FibreChannel setup in PVE. Weird packet drops on VMs running on 2nd node added after 1st node.

Cobus · Apr 7, 2025

Hi

I have recently strarted using proxmox and have a cluster running fine.

I have a Huawei server with 6 blades and a big SAN attached to them that i reloaded Proxmox onto
I setup the SAN to be a FibreChannel rather than iSCSI as we have speed issues with a current iSCSI that we are using
Managed to setup the Fibrechannel on firse node by following 2 guides:

https://pve.proxmox.com/wiki/Multipath
https://www.youtube.com/watch?v=aF2QUbmxvcw

These where my steps on first node
Install Proxmox, then run a handy script that enables non-sub repositories and updates proxmox then restart node.

Then apt update, followed by apt install multipath-tools, also did apt install grub-efi-amd64, reboot

Then fdisk -l

found 2 devices (well 4 they each repeat twice)

Disk /dev/sdb: 17.28 TiB, 19002344603648 bytes, 37113954304 sectors
Disk model: XSG1
Units: sectors of 1 * 512 = 512 bytes
Sector size (logical/physical): 512 bytes / 512 bytes
I/O size (minimum/optimal): 512 bytes / 512 bytes

Disk /dev/sdc: 139.93 TiB, 153854788239360 bytes, 300497633280 sectors
Disk model: XSG1
Units: sectors of 1 * 512 = 512 bytes
Sector size (logical/physical): 512 bytes / 512 bytes
I/O size (minimum/optimal): 512 bytes / 512 bytes

To get wwid on device /lib/udev/scsi_id -g -u -d /dev/sdc (and sdb)

Now add the wwid to the system

multipath -a 36785860100b13fad1aa17fca00000001
multipath -a 36785860100b13fad1aa1950100000002

Update system with multipath -r

Create a file /etc/multipath.conf (fcpath1 and 2 is names that i chose)

defaults {
find_multipaths yes
user_friendly_names yes
}
blacklist {
devnode "^hd[a-z][[0-9]*"
devnode "^sda$"
}
multipaths {

multipath {
wwid "36785860100b13fad1aa17fca00000001"
alias "fcpath1"
}

multipath {
wwid "36785860100b13fad1aa1950100000002"
alias "fcpath2"
}

}

To see if system is working i run multipath -ll

fcpath1 (36785860100b13fad1aa17fca00000001) dm-5 HUAWEI,XSG1
size=17T features='1 queue_if_no_path' hwhandler='0' wp=rw
`-+- policy='service-time 0' prio=1 status=active
|- 11:0:0:1 sdb 8:16 active ghost running
`- 12:0:0:1 sdd 8:48 active ready running
fcpath2 (36785860100b13fad1aa1950100000002) dm-6 HUAWEI,XSG1
size=140T features='1 queue_if_no_path' hwhandler='0' wp=rw
`-+- policy='service-time 0' prio=1 status=active
|- 11:0:0:2 sdc 8:32 active ready running
`- 12:0:0:2 sde 8:64 active ghost running

Now i run
pvcreate /dev/mapper/fcpath1
pvcreate /dev/mapper/fcpath2

and then

vgcreate fastsas /dev/mapper/fcpath1
vgcreate slowsas /dev/mapper/fcpath2

Then i went into WebGui and added the node to my cluster.
Then i went tp Datacenter, Storage and click ADD and select LVM. ID i made FCfast and select volume fastsas and selected the node and select shared. did the same with other but called it FCslow

All works well i can migrate live vms to it, vms run fine they can ping and see internet all is good. pinging them from outside computers they can ping fine no packet losses.

Now i have 4 more nodes that are also connected to same SAN. I installed proxmox on 3 of them. followed same steps as first one exept i stop right before i run pvcreate and vgcreate. because as i understand it this will destroy the data on the devices? am i wrong?

I then add them to node, go to datacenter and just add the node name to FCfast LVM and FCslow LVM.

The LVMs comes up under the storage things i can migrate offline VMs to them no problem, but live VM the migration succeeds and fails the VM does not recover it is offline. i need to manually start it, no biggy.

But now i have a weird problem.
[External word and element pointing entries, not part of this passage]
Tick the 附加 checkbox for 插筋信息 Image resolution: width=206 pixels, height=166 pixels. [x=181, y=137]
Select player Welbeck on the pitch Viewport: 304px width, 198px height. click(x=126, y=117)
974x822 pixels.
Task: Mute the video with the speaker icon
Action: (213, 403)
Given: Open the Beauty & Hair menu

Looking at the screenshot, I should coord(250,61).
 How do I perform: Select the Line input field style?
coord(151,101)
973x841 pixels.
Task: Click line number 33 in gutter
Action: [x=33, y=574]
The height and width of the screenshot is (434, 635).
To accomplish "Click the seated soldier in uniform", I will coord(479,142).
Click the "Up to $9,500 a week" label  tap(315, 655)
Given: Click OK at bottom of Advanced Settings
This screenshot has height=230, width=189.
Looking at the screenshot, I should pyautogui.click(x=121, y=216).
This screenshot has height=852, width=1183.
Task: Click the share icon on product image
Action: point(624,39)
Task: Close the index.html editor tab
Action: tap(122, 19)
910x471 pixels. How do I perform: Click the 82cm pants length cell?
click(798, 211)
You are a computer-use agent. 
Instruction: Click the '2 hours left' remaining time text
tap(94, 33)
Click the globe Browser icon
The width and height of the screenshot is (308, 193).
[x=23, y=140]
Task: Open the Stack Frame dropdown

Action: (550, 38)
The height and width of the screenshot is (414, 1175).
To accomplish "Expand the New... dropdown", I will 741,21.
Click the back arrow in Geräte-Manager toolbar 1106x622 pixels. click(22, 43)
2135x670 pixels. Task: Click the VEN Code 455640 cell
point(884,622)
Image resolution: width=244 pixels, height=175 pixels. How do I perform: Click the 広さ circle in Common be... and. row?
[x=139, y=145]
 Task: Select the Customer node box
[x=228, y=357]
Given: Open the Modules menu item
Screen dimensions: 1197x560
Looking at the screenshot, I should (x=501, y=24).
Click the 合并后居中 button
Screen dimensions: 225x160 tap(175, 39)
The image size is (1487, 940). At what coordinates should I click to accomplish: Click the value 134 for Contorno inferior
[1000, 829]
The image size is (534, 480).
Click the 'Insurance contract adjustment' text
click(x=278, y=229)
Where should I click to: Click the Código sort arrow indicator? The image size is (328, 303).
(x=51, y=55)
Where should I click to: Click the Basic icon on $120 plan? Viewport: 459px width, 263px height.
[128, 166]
VMS running on 2nd, 3rd and 4th node can ping outwards with no packet loss. BUT pinging from outside computers to them i get either no reply or massive packet loss of 15-25%.

as i have seen on this post https://forum.proxmox.com/threads/fiber-channel-setup.35225/

"- you must manually configure the SAN Backed LVM storage, from each proxmox node. There is not any 'automatic propigation' of shared storage from one Proxmox node to other nodes, for any (!) of the shared storage types, as far as I am aware (ie, iSCSI, etc)

ie, you basically

- setup on first proxmox node
- then go to second node,
- only step you won't have to repeat, is the creation of the LVM on the SAN Disk volume. But you do need to 'add' the storage into the proxmox node. Flag it as type = shared with the check-box option. Then it comes online. You must rinse and repeat this config process on all nodes who need access to the shared storage."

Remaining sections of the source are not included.